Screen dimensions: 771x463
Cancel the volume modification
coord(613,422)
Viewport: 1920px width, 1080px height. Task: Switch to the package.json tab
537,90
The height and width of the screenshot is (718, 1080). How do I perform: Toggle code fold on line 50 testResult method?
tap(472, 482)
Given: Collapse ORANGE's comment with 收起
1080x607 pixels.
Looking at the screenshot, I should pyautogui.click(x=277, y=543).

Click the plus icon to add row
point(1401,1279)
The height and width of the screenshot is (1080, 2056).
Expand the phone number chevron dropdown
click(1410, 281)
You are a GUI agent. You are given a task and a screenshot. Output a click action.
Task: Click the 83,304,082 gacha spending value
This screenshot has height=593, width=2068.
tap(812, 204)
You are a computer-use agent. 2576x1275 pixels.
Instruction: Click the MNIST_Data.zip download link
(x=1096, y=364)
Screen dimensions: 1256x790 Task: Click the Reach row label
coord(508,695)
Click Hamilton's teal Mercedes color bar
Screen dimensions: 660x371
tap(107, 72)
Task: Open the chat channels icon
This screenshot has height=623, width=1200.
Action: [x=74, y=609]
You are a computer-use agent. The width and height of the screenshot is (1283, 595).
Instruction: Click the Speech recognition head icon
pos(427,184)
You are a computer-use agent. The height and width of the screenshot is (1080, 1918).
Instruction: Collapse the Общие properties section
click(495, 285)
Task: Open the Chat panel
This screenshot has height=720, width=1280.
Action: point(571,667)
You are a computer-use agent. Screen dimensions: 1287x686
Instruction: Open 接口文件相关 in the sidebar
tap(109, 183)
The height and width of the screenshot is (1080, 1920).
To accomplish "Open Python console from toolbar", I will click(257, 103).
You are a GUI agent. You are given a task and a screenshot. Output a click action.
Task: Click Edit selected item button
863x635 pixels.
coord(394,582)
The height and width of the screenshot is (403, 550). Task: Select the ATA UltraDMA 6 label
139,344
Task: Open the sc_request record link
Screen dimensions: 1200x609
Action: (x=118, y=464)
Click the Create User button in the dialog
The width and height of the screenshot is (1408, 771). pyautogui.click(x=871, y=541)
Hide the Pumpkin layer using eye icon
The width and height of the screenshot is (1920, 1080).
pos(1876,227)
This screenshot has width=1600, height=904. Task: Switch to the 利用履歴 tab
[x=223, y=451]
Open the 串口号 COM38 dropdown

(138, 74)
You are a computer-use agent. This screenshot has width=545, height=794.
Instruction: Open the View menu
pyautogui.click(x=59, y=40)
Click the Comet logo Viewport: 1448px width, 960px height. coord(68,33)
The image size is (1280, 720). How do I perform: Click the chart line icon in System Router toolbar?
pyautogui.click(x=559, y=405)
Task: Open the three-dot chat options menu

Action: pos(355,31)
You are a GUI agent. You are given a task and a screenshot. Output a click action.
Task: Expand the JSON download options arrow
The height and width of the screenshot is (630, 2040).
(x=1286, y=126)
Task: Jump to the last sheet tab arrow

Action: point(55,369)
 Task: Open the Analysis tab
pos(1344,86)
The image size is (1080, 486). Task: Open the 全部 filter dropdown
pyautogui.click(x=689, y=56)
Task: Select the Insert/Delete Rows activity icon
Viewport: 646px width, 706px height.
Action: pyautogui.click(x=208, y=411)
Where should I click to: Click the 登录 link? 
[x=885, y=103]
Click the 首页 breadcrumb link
::::::::::
Reproduce all of the data above line for line, without changing a single character.

◆ RESPONSE TO THIS TASK
Screen dimensions: 771x463
Cancel the volume modification
coord(613,422)
Viewport: 1920px width, 1080px height. Task: Switch to the package.json tab
537,90
The height and width of the screenshot is (718, 1080). How do I perform: Toggle code fold on line 50 testResult method?
tap(472, 482)
Given: Collapse ORANGE's comment with 收起
1080x607 pixels.
Looking at the screenshot, I should pyautogui.click(x=277, y=543).

Click the plus icon to add row
point(1401,1279)
The height and width of the screenshot is (1080, 2056).
Expand the phone number chevron dropdown
click(1410, 281)
You are a GUI agent. You are given a task and a screenshot. Output a click action.
Task: Click the 83,304,082 gacha spending value
This screenshot has height=593, width=2068.
tap(812, 204)
You are a computer-use agent. 2576x1275 pixels.
Instruction: Click the MNIST_Data.zip download link
(x=1096, y=364)
Screen dimensions: 1256x790 Task: Click the Reach row label
coord(508,695)
Click Hamilton's teal Mercedes color bar
Screen dimensions: 660x371
tap(107, 72)
Task: Open the chat channels icon
This screenshot has height=623, width=1200.
Action: [x=74, y=609]
You are a computer-use agent. The width and height of the screenshot is (1283, 595).
Instruction: Click the Speech recognition head icon
pos(427,184)
You are a computer-use agent. The height and width of the screenshot is (1080, 1918).
Instruction: Collapse the Общие properties section
click(495, 285)
Task: Open the Chat panel
This screenshot has height=720, width=1280.
Action: point(571,667)
You are a computer-use agent. Screen dimensions: 1287x686
Instruction: Open 接口文件相关 in the sidebar
tap(109, 183)
The height and width of the screenshot is (1080, 1920).
To accomplish "Open Python console from toolbar", I will click(257, 103).
You are a GUI agent. You are given a task and a screenshot. Output a click action.
Task: Click Edit selected item button
863x635 pixels.
coord(394,582)
The height and width of the screenshot is (403, 550). Task: Select the ATA UltraDMA 6 label
139,344
Task: Open the sc_request record link
Screen dimensions: 1200x609
Action: (x=118, y=464)
Click the Create User button in the dialog
The width and height of the screenshot is (1408, 771). pyautogui.click(x=871, y=541)
Hide the Pumpkin layer using eye icon
The width and height of the screenshot is (1920, 1080).
pos(1876,227)
This screenshot has width=1600, height=904. Task: Switch to the 利用履歴 tab
[x=223, y=451]
Open the 串口号 COM38 dropdown

(138, 74)
You are a computer-use agent. This screenshot has width=545, height=794.
Instruction: Open the View menu
pyautogui.click(x=59, y=40)
Click the Comet logo Viewport: 1448px width, 960px height. coord(68,33)
The image size is (1280, 720). How do I perform: Click the chart line icon in System Router toolbar?
pyautogui.click(x=559, y=405)
Task: Open the three-dot chat options menu

Action: pos(355,31)
You are a GUI agent. You are given a task and a screenshot. Output a click action.
Task: Expand the JSON download options arrow
The height and width of the screenshot is (630, 2040).
(x=1286, y=126)
Task: Jump to the last sheet tab arrow

Action: point(55,369)
 Task: Open the Analysis tab
pos(1344,86)
The image size is (1080, 486). Task: Open the 全部 filter dropdown
pyautogui.click(x=689, y=56)
Task: Select the Insert/Delete Rows activity icon
Viewport: 646px width, 706px height.
Action: pyautogui.click(x=208, y=411)
Where should I click to: Click the 登录 link? 
[x=885, y=103]
Click the 首页 breadcrumb link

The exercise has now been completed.